Si l’on veut être conséquent avec soi-même, on doit ou bien rejeter l’axiome astrologique qui condense en lui toute la Physique et toute la Métaphysique péripatéticiennes, ou bien livrer le monde au fatalisme absolu.

Les Stoïciens ont pris ce dernier parti. En regardant l’Univers comme un mécanisme parfaitement lié où le moindre mouvement de la moindre pièce impose, à chacune des parties de la machine, un déplacement exactement déterminé, ils ont vraiment tiré du Péripatétisme la conséquence que toute cette doctrine réclamait.

D’autres ont pris parti contre eux ; à ce fatalisme stoïcien, ils ont voulu soustraire un domaine contingent où l’homme eût le pouvoir d’agir à son gré ; mais pour le faire sans encourir le reproche d’illogisme, ils ont compris qu’il leur fallait renoncer à l’axiome astrologique d’Aristote, qu’il leur fallait nier l’empire absolu des circulations célestes sur les transformations du monde inférieur. C’est parmi ces partisans du libre arbitre que se range Plutarque.
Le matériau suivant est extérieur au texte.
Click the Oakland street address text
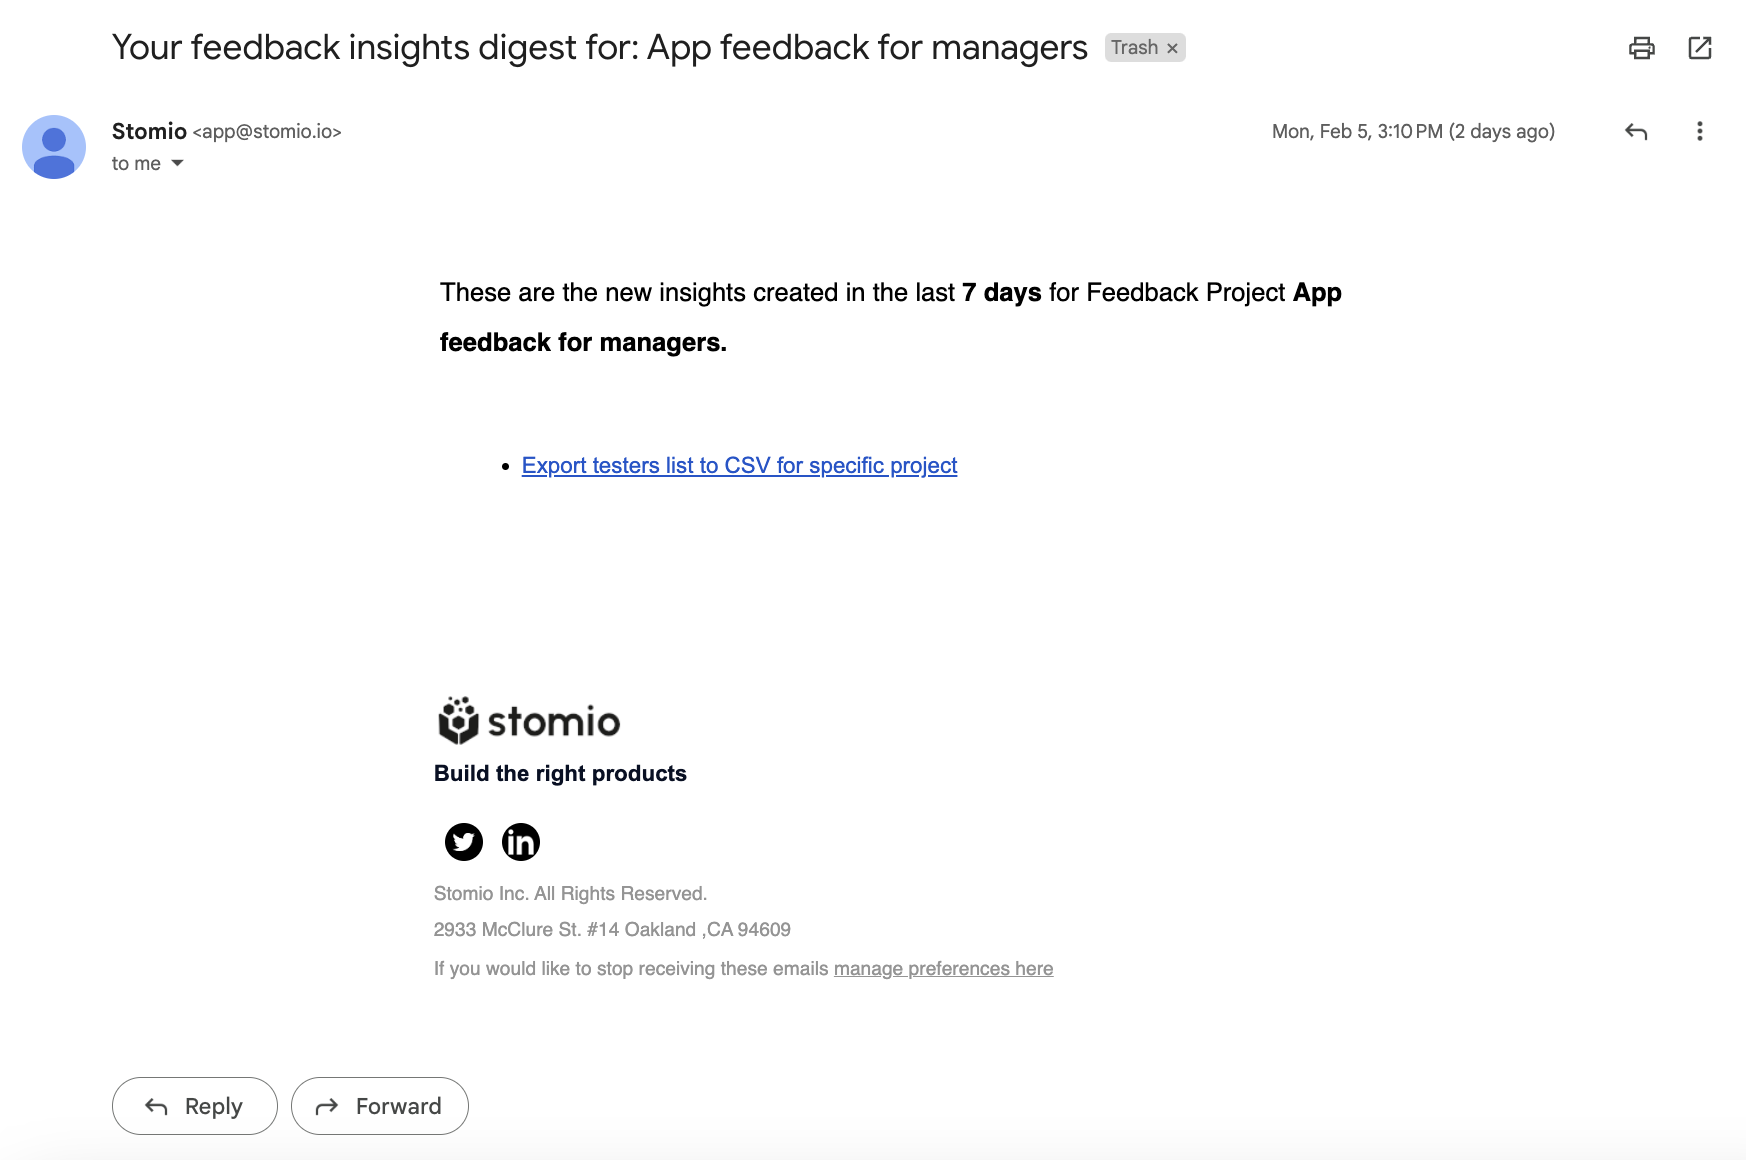The image size is (1746, 1160). [x=611, y=930]
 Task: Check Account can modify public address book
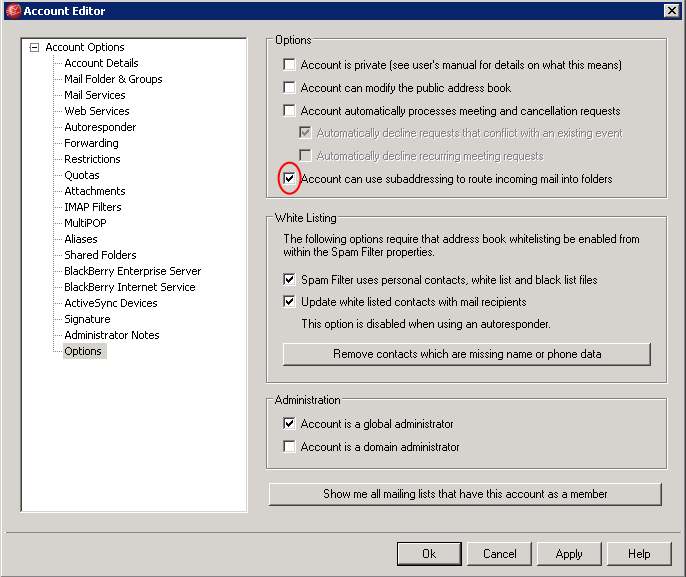(x=289, y=87)
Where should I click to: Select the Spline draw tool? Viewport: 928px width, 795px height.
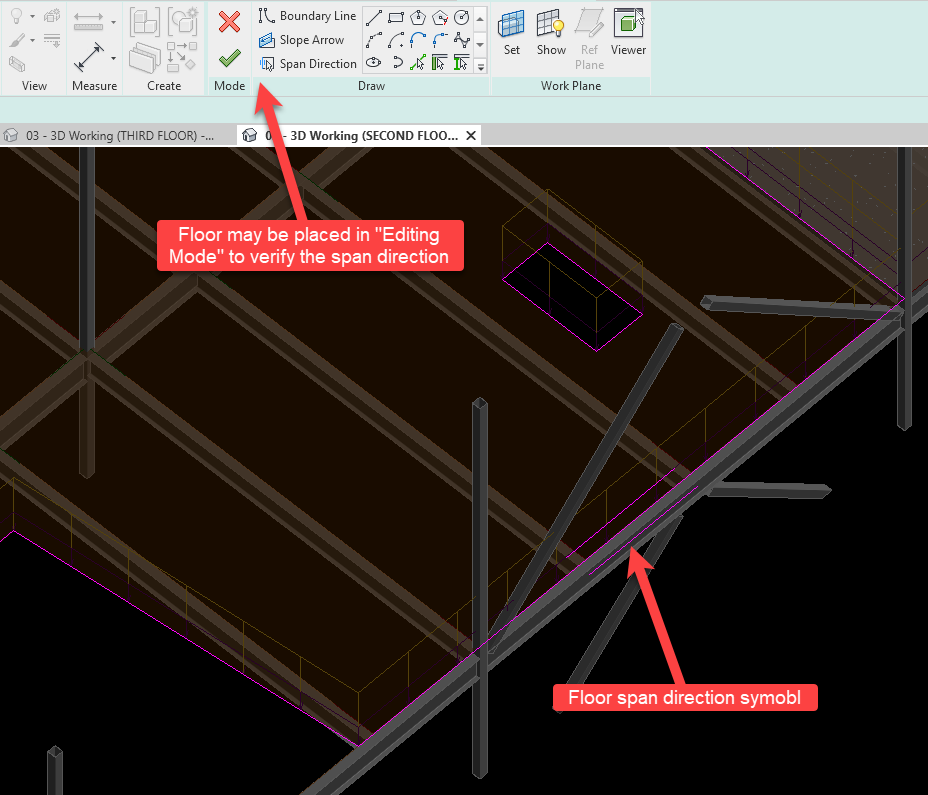pyautogui.click(x=461, y=40)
Plutarque est un adversaire résolu du déterminisme stoïcien ; il se complaît à combattre les affirmations que Chrysippe avait formulées à ce sujet. Il rappelle[1] cet aphorisme du célèbre stoïcien : « Aucune chose partielle, fût-ce la plus petite, ne se peut produire si ce n’est conformément à la commune nature et à la raison de cette nature. — Οὐθὲν γάρ ἐστιν ἄλλως τῶν ϰατὰ μέρος γενέσθαι, οὐδὲ τοὐλάχιστον, ἢ ϰατὰ τὴν ϰοινὴν φύσιν ϰαὶ ϰατὰ τὸν ἐϰείνης λόγον ». Mais, poursuit-il, aux antipodes mêmes on sait que la commune raison de la nature, le Destin, la Providence et Jupiter, pour Chrysippe, c’est tout un ; voilà donc que Jupiter est cause de tous les événements de ce monde, même des plus mauvais et des plus honteux.

  1. Plutarchi De Stoïcorum repugnantiis cap. XXXIV (Plutarchi Chaeronensis Scripta moralia, éd. Firmin Didot, t. II, p. 1284).